Bodog is bowing out of Manitoba.


The ". eu" domain for the offshore sports betting and gambling establishment betting website now notes the province as one of three in Canada from which it does decline players.


The other 2 provinces are Quebec and Nova Scotia, the latter of which was just limited by Bodog last September.


Bodog's recent addition of Manitoba to its "limited areas" follows a court in the province recently ordering the companies behind the Antigua and Barbuda-based online gaming website to stop operating in a method that is available to locals, and to cease advertising to them also.


Bodog states it is no longer accepting gamers from Manitoba, which follows a court in the province basically informing the offshore sportsbook to knock it off. pic.twitter.com/PV2FvhyD49


The injunction against Bodog in Manitoba was effectively sought by the province's lottery and video gaming corporation, on behalf of the Canadian Lottery Coalition (CLC). The advocacy group's members are government-owned lottos from provinces across Canada, minus Alberta and Ontario.


Getting an injunction against Bodog, which has long been accessible and popular to Canadian gamblers, and the operator saying it will limit access in action to the court order, is a win for those lottery games.


It's also comparable to what has actually happened in the U.S., where numerous states have recently handled to oust overseas operator Bovada from their yards.


Lotto Six-Forty-Enough


Canada's so-called "grey market" for online betting (in which business may be controlled abroad or outside a province, however not by the province itself) has long competed with government-owned entities like Manitoba Liquor and Lotteries Corp.'s PlayNow site. That website is the only authorized one in the province.


However, the CLC and its members have actually been working to raise awareness of and pursue uncontrolled operators, including by intervening with concerns in a court reference in Ontario concerning shared iGaming liquidity.


It was during the hearing for that reference that the union's attorneys were asked if an offshore operator had actually ever been taken to court in Canada. This was apparently not the case till the Bodog case in Manitoba.


Running out of shades of 'grey'


The grey market is now getting squeezed like never before in Canada.


While Alberta is moving toward something similar, Ontario is the only province in Canada that licenses private-sector operators of online sportsbooks and casinos to take bets from its residents.


A few of those operators were previously "grey" entities before provided the possibility to shift into Ontario's brand-new, regulated iGaming market. That has actually allowed Ontario to move more than 80% of all online gambling in the province onto in your area regulated apps and sites.


Bodog, however, stays uncontrolled by Canada's most populated province. This just recently resulted in the operator being singled out by the Alcohol and Gaming Commission of Ontario as a bookie that media business must stop promoting.


Required to (obedience) school


Meanwhile, the non-Alberta and non-Ontario lottos are pursuing uncontrolled operators in their own method, such as with the Manitoba court injunction. In Manitoba, the lottery coalition had actually alleged Bodog was operating unlawfully in the province.

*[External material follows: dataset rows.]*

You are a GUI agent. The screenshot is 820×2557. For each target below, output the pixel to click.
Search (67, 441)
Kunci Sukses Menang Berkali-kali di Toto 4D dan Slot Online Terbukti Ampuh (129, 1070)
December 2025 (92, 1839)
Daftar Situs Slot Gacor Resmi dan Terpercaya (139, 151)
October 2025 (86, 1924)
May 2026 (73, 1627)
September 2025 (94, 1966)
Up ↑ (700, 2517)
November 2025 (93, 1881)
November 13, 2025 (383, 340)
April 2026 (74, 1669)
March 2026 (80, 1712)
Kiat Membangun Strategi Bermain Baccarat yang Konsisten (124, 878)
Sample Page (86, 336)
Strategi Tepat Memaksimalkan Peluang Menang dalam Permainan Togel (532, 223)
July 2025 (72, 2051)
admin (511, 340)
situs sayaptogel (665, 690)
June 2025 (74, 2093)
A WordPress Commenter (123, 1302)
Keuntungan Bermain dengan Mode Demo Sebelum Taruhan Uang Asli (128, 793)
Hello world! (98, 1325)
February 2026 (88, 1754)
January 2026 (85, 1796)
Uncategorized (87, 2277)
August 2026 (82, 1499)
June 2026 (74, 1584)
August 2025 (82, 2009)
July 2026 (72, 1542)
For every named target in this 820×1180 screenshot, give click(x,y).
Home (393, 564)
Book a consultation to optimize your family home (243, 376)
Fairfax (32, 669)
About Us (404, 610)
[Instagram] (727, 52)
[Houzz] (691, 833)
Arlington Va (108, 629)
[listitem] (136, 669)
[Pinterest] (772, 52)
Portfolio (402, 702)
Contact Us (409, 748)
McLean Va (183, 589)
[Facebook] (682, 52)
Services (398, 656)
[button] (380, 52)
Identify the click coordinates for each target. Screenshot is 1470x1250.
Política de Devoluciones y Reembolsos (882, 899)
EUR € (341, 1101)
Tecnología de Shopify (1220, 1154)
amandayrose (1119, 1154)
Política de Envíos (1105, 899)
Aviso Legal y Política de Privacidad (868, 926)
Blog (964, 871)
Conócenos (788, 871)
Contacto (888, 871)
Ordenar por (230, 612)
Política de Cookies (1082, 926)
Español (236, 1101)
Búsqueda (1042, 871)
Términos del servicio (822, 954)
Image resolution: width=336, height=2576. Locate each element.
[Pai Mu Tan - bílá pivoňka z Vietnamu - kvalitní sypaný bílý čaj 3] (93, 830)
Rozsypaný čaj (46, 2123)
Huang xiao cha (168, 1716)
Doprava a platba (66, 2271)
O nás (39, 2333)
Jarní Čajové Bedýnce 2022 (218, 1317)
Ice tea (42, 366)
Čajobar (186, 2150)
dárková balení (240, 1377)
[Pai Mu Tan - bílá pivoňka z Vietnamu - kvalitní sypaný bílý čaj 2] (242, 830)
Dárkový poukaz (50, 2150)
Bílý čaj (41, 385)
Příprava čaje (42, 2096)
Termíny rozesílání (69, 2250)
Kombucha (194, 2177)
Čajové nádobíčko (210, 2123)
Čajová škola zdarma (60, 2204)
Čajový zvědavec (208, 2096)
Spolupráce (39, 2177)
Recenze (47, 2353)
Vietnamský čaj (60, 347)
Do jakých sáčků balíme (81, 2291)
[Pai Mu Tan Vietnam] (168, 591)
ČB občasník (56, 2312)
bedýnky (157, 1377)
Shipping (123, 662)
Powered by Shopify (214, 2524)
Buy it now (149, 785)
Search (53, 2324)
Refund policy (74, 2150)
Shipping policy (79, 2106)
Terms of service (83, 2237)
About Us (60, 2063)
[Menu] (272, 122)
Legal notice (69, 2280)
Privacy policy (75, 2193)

The injunction that was consequently provided by Court of King's Bench Judge Jeffrey Harris on May 26 likewise needs Bodog to put in location "geo-blocking technology" on its.eu site (the one where users can bet genuine cash) to stop Manitobans from accessing its product or services.


No orders were issued particularly for Bodog's ". net" site (and the judge's reasons have actually not yet been released), which says it is for "totally free play" and "amusement purposes only."


Even so, both the operator's. eu and.net sites were named by the judge in the order as having no right to provide online Manitoba sports wagering or gambling establishment games in the province. Bodog did disappoint approximately defend itself in the Manitoba court.